Copy, exactly and without additions, every line in the records below from the one holding "Михаил Литвак (42, 2205)" through the one holding "Inactive Client Policy (762, 2552)", both ends included.

━━━━━━

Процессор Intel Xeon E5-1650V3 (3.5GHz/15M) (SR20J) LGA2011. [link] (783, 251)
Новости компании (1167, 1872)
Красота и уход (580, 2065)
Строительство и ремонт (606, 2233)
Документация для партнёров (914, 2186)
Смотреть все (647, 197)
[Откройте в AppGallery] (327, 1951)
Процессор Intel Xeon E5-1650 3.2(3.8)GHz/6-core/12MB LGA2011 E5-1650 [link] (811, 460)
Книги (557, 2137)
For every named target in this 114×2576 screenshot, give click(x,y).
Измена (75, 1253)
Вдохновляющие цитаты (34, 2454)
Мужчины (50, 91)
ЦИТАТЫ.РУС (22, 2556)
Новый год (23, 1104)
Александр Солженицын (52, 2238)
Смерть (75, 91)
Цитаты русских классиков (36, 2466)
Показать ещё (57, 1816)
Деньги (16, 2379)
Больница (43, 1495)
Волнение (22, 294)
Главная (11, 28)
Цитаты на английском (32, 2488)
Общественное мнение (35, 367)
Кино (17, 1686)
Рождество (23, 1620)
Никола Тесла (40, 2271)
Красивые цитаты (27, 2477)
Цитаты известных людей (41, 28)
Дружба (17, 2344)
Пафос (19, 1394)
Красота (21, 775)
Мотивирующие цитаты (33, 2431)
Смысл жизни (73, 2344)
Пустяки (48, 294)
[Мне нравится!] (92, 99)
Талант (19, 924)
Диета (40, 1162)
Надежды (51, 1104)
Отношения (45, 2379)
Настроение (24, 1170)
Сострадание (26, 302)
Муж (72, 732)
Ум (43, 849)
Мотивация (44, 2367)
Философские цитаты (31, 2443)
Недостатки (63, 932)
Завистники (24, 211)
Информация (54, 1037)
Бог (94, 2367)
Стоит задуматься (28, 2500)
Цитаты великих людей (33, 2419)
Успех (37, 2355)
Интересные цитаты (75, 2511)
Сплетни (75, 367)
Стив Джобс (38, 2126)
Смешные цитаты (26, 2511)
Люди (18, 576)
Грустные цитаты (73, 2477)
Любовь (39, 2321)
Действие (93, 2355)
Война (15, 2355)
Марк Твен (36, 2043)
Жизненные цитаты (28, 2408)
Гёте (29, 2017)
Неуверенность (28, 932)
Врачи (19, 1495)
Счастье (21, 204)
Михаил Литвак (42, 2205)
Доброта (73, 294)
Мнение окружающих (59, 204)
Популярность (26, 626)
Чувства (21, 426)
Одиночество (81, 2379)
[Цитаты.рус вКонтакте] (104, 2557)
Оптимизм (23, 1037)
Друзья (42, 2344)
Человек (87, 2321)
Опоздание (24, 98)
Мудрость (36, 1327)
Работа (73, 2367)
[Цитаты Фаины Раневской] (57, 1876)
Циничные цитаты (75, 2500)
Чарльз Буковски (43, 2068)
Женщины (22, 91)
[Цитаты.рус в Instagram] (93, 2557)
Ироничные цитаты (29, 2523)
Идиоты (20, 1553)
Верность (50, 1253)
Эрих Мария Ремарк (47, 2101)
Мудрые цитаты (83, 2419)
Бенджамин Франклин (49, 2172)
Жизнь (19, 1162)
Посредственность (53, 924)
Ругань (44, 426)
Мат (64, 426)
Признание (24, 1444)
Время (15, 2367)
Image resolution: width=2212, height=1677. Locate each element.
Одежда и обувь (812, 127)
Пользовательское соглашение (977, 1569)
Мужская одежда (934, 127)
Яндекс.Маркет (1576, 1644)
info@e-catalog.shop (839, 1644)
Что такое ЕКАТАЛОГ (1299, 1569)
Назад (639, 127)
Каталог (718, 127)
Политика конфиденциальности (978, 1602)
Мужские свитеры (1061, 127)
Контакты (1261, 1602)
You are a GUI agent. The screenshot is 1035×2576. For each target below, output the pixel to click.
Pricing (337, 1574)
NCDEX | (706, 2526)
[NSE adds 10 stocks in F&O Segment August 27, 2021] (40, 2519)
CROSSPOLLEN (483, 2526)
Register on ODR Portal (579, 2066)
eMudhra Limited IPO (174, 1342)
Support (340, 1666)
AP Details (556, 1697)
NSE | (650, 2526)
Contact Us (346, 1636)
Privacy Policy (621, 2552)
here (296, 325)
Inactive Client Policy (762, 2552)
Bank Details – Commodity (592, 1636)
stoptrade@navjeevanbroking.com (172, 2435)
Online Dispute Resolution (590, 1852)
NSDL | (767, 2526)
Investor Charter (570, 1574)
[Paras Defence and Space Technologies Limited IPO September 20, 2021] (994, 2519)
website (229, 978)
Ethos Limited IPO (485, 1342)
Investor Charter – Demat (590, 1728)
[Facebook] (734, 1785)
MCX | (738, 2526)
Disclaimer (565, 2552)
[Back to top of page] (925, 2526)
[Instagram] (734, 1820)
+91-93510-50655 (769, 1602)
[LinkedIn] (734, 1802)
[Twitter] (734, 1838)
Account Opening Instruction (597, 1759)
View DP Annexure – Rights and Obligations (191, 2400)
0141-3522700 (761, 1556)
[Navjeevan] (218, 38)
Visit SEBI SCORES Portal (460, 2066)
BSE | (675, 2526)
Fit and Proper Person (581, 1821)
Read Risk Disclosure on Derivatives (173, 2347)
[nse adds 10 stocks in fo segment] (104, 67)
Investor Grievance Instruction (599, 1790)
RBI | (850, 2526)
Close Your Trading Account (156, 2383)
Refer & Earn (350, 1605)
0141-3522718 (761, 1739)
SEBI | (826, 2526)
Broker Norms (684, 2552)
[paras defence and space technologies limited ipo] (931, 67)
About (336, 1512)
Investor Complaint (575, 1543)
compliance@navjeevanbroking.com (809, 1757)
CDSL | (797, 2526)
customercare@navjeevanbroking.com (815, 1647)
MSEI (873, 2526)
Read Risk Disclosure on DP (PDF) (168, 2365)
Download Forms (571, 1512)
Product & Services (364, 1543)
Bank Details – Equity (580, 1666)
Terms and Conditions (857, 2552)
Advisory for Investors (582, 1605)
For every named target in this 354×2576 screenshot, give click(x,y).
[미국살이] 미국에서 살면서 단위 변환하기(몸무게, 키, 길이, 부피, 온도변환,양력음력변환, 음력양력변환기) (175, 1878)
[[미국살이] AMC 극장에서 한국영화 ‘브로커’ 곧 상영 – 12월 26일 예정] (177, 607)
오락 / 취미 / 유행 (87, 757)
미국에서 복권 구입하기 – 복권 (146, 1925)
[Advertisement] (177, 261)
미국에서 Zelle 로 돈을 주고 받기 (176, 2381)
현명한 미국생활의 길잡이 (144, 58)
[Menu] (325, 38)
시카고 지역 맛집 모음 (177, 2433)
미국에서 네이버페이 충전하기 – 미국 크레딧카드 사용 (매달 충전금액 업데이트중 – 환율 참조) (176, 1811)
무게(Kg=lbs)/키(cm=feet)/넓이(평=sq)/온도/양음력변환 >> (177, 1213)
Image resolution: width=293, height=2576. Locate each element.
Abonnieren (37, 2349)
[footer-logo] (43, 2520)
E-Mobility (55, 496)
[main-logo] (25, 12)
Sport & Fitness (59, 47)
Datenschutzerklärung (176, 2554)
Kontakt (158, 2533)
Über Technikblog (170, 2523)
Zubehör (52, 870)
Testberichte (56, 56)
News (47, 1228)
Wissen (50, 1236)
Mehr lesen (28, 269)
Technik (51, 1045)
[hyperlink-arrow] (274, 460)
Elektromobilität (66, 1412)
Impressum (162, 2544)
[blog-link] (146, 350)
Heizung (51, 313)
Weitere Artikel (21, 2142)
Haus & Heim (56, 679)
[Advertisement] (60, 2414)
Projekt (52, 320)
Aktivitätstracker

━━━━━━

__Written reply__
Михаил Литвак (42, 2205)
Доброта (73, 294)
Мнение окружающих (59, 204)
Популярность (26, 626)
Чувства (21, 426)
Одиночество (81, 2379)
[Цитаты.рус вКонтакте] (104, 2557)
Оптимизм (23, 1037)
Друзья (42, 2344)
Человек (87, 2321)
Опоздание (24, 98)
Мудрость (36, 1327)
Работа (73, 2367)
[Цитаты Фаины Раневской] (57, 1876)
Циничные цитаты (75, 2500)
Чарльз Буковски (43, 2068)
Женщины (22, 91)
[Цитаты.рус в Instagram] (93, 2557)
Ироничные цитаты (29, 2523)
Идиоты (20, 1553)
Верность (50, 1253)
Эрих Мария Ремарк (47, 2101)
Мудрые цитаты (83, 2419)
Бенджамин Франклин (49, 2172)
Жизнь (19, 1162)
Посредственность (53, 924)
Ругань (44, 426)
Мат (64, 426)
Признание (24, 1444)
Время (15, 2367)
Image resolution: width=2212, height=1677. Locate each element.
Одежда и обувь (812, 127)
Пользовательское соглашение (977, 1569)
Мужская одежда (934, 127)
Яндекс.Маркет (1576, 1644)
info@e-catalog.shop (839, 1644)
Что такое ЕКАТАЛОГ (1299, 1569)
Назад (639, 127)
Каталог (718, 127)
Политика конфиденциальности (978, 1602)
Мужские свитеры (1061, 127)
Контакты (1261, 1602)
You are a GUI agent. The screenshot is 1035×2576. For each target below, output the pixel to click.
Pricing (337, 1574)
NCDEX | (706, 2526)
[NSE adds 10 stocks in F&O Segment August 27, 2021] (40, 2519)
CROSSPOLLEN (483, 2526)
Register on ODR Portal (579, 2066)
eMudhra Limited IPO (174, 1342)
Support (340, 1666)
AP Details (556, 1697)
NSE | (650, 2526)
Contact Us (346, 1636)
Privacy Policy (621, 2552)
here (296, 325)
Inactive Client Policy (762, 2552)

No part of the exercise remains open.